Putaansuu is concerned about the impact the homeless encampment is having on surrounding neighborhoods and the park’s stream and wetlands.
“I don’t think the county is being a very good neighbor to the residents in that area,” the mayor continued. “There needs to be a plan to deal with the garbage being generated and a plan to deal with the human waste. It’s impacting our stream.”
Commissioner Gelder concedes more clean-up work around the encampment is needed, including mitigation measures involving portable toilets, dumpsters and “sharps containers” allowing for safe disposal of needles.

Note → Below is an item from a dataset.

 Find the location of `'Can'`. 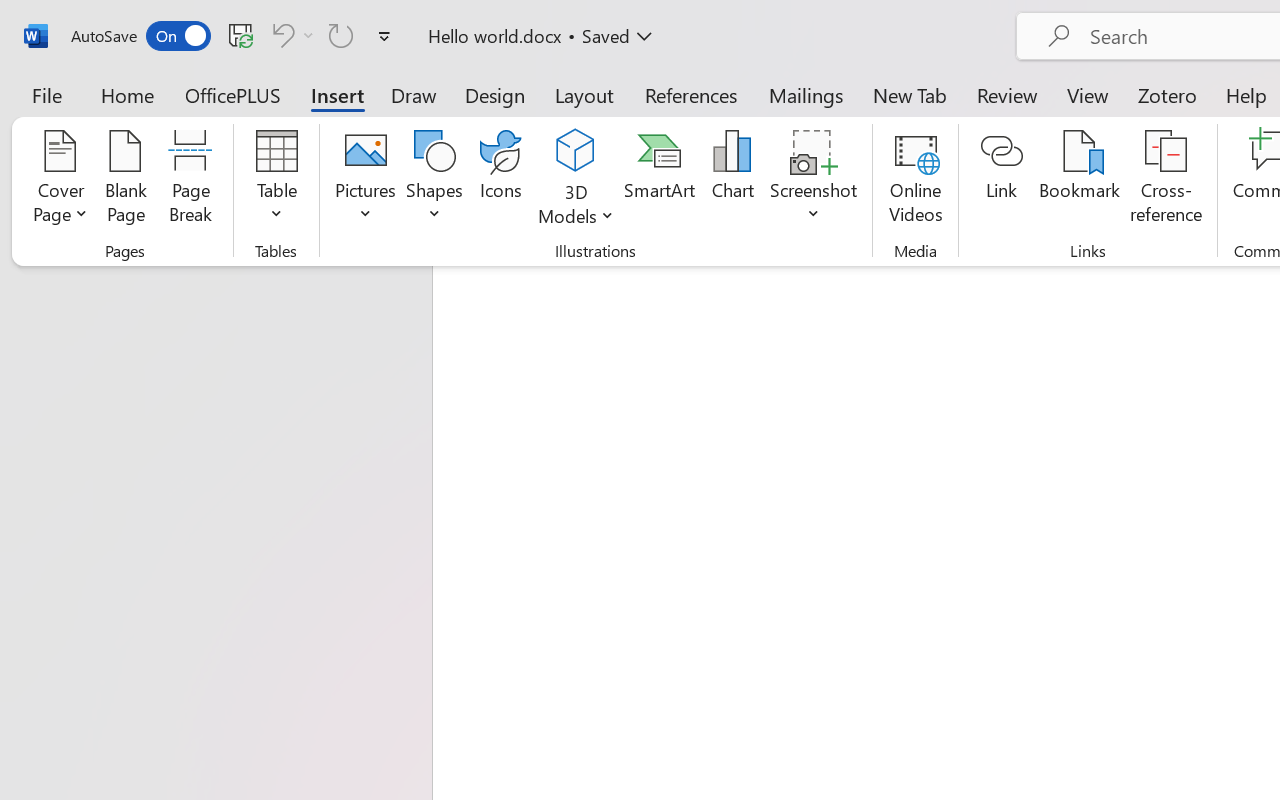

A major step the county has recently taken to address the issue of homeless encampments on county land was the adoption of an unauthorized encampment response policy, Gelder said. The policy outlines a systematic way for the county to address encampments, including shutting them down when necessary, he said.
Kristen Jewell, the county’s housing and homeless division manager, said she believes the new encampment policy helps the county to deal with encampments in a positive way.
“The county is aware there is a significant issue of encampments in South Kitsap and other parts of the county. We have been working on a multi-faceted approach to deal with [them],” Jewell said.
The approach, she said, includes formulating the new encampment policy and hiring a coordinator to implement the plan. It also would add another encampment outreach team to work with individuals living on the street and get them connected to housing and services programs. Expanding a state-funded hotel-motel voucher program is another element of the county’s efforts, she said.
“The goal of the voucher program is to increase the number of temporary motel vouchers that can be used to get people inside,” she said.
The new 75-person Mile Hill emergency homeless facility in Port Orchard, set to open next spring, will expand the number of temporary shelter beds available in the county.
“We think the Mile Hill program will have a really positive impact on reducing visible homelessness in South Kitsap. [Here], we don’t have homeless shelter beds for those struggling,” she said.
The final element in the county’s effort to deal with the homelessness issue is to continue increasing permanent affordable housing around the county, similar to that being accomplished by Pendleton Project in Bremerton, Jewell noted.